* Testo di partenza
>>

Sacks ai giovani, non fatevi ingabbiare dalle paure

Sacks ai giovani, non fatevi ingabbiare dalle paure
Sacks ai giovani, non fatevi ingabbiare dalle paure
Sacks ai giovani, non fatevi ingabbiare dalle paure

MILANO – Il suo testamento su Twitter, sei giorni fa, è il video di un flashmob dell’Inno alla Gioia. “Un bellissimo modo di suonare uno dei tesori musicali di sempre” aveva scritto nel suo ultimo micromessaggio il famoso neurologo e scrittore britannico Oliver Sacks morto a New York all’età di 82 anni. Sacks, come lui stesso aveva annunciato a febbraio sul New York Times, era malato di un cancro arrivato alla fase terminale.

”Siate sempre intellettualmente liberi, spontanei, creativi, non fatevi ingabbiare dalle paure, dalla scuola, da ogni cosa che minacci la vostra liberta’ di pensiero”: si era rivolto così ai giovani che stipavano l’aula del Seminario vescovile di Bergamo Alta, Oliver Sacks, durante una sua visita in Italia nel 2005. Sacks allora aveva 72 anni ed era professore di Neurologia clinica presso l’Albert Einstein College of Medicine e di Neurologia alla New York University School of Medicine.

Fu invitato dagli organizzatori di ‘BergamoScienza’ a parlare di ‘Cervello e Creatività’. Visto l’appello ai giovani, qualcuno gli chiese di precisare il suo pensiero sula scuola, non molto dissimile da quello di altri grandi, da Einstein a Steve Jobs. La scuola, fu la risposta di Sacks, ”puo’ essere estremamente stimolante o al contrario inibitoria”. La sua esperienza personale ”conta poco – disse – perche’ ho sempre cercato di seguire le mie idee, quasi come un autodidatta”. Ma cio’ che conta, nella scuola ”dipende soprattutto da un incontro con un’altra persona, il docente, che puo’ essere estremamente positivo quando ti trasmette la sua voglia di sapere; oppure da un incontro, viceversa, negativo con qualcuno che possa sopprimere quel che di creativo c’e’ in te. Questo incontro resta il punto decisivo, il piu’ importante”.

Liberta’ assoluta ai giovani, quindi? ”No. L’importante e’ capire – rispose il neurologo-scrittore, cultore di botanica e formidabile nuotatore quasi fino alla fine dei suoi giorni – che esiste uno stato di equilibrio fra struttura e liberta’. Ed e’ questo stato di equilibrio, molto delicato, che va mantenuto perche’ la scuola abbia risultati buoni: non deve esserci ne’ troppa struttura ne’ troppa liberta’. Sennò, si cade rispettivamente o nell’ inibizione o nel caos”.

<<

* Esercizi proposti
#1 Secondo l'articolo su Oliver Sacks, di quale argomento gli organizzatori di 'BergamoScienza' lo invitarono a parlare?
#2 Trascrivi dall'articolo su Oliver Sacks il passo che va da "MILANO – Il" fino a "alla fase terminale." incluso.
Questi record non hanno alcun legame con l'articolo.

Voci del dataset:
>>

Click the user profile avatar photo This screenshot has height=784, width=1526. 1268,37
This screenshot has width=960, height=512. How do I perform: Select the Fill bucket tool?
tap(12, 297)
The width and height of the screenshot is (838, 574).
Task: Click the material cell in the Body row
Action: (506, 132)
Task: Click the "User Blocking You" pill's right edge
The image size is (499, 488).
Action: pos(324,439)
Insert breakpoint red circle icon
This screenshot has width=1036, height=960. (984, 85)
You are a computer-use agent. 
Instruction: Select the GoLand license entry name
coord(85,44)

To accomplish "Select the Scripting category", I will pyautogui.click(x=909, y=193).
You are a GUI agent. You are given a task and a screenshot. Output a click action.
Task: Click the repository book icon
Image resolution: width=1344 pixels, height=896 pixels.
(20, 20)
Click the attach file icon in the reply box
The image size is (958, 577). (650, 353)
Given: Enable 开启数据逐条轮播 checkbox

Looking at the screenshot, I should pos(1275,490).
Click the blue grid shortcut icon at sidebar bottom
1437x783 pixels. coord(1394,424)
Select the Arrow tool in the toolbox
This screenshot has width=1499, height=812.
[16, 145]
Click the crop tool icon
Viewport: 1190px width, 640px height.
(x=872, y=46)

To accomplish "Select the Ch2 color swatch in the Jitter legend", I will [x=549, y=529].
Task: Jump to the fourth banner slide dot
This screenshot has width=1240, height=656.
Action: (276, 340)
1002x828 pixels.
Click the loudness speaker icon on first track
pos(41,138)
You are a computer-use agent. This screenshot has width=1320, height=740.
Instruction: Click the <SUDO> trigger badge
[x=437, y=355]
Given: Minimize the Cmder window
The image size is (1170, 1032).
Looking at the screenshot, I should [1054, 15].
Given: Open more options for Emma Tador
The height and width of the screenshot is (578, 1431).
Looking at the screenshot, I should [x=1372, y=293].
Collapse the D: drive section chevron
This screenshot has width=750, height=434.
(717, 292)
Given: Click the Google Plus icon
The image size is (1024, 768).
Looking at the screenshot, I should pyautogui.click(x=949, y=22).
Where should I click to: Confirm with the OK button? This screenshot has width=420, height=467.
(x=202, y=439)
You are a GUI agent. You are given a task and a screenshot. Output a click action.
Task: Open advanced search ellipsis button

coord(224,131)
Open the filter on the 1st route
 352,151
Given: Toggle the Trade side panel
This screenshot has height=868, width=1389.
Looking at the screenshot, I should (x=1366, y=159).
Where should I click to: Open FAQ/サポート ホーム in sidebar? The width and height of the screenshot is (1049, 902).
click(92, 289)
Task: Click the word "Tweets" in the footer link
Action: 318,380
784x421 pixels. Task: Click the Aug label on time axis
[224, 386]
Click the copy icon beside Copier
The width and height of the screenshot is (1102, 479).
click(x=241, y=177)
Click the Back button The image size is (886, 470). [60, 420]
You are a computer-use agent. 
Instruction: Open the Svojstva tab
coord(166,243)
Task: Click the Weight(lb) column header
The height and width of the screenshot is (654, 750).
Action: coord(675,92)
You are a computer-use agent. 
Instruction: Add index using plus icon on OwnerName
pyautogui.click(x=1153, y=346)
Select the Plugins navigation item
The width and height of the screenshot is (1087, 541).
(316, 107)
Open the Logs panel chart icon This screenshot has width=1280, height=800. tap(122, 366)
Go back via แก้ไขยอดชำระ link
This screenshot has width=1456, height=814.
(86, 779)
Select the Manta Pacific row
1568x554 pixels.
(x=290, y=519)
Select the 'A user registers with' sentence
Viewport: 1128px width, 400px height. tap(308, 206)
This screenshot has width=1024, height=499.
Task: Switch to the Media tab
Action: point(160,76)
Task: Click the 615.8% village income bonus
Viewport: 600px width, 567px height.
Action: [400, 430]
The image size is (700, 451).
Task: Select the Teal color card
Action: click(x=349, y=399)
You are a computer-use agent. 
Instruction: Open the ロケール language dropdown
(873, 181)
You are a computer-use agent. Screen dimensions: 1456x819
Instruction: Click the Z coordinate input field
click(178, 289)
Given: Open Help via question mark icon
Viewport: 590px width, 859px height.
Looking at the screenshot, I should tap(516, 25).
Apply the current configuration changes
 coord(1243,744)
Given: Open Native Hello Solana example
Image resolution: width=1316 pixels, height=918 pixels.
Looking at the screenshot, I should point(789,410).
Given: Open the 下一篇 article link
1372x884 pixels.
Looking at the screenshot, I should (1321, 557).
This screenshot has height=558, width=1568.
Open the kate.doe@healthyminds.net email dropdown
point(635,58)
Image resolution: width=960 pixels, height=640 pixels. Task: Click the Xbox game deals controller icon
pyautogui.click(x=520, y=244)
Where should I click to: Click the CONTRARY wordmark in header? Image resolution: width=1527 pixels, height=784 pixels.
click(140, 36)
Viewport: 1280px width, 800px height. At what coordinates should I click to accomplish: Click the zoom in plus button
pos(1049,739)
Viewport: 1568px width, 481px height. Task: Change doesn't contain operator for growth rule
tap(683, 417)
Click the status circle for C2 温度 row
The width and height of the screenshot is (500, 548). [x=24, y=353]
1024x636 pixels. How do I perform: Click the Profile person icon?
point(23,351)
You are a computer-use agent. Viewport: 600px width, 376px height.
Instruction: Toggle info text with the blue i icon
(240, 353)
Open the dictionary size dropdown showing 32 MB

<<

* Esercizi svolti
#1 Di 'Cervello e Creatività'.

#2
MILANO – Il suo testamento su Twitter, sei giorni fa, è il video di un flashmob dell’Inno alla Gioia. “Un bellissimo modo di suonare uno dei tesori musicali di sempre” aveva scritto nel suo ultimo micromessaggio il famoso neurologo e scrittore britannico Oliver Sacks morto a New York all’età di 82 anni. Sacks, come lui stesso aveva annunciato a febbraio sul New York Times, era malato di un cancro arrivato alla fase terminale.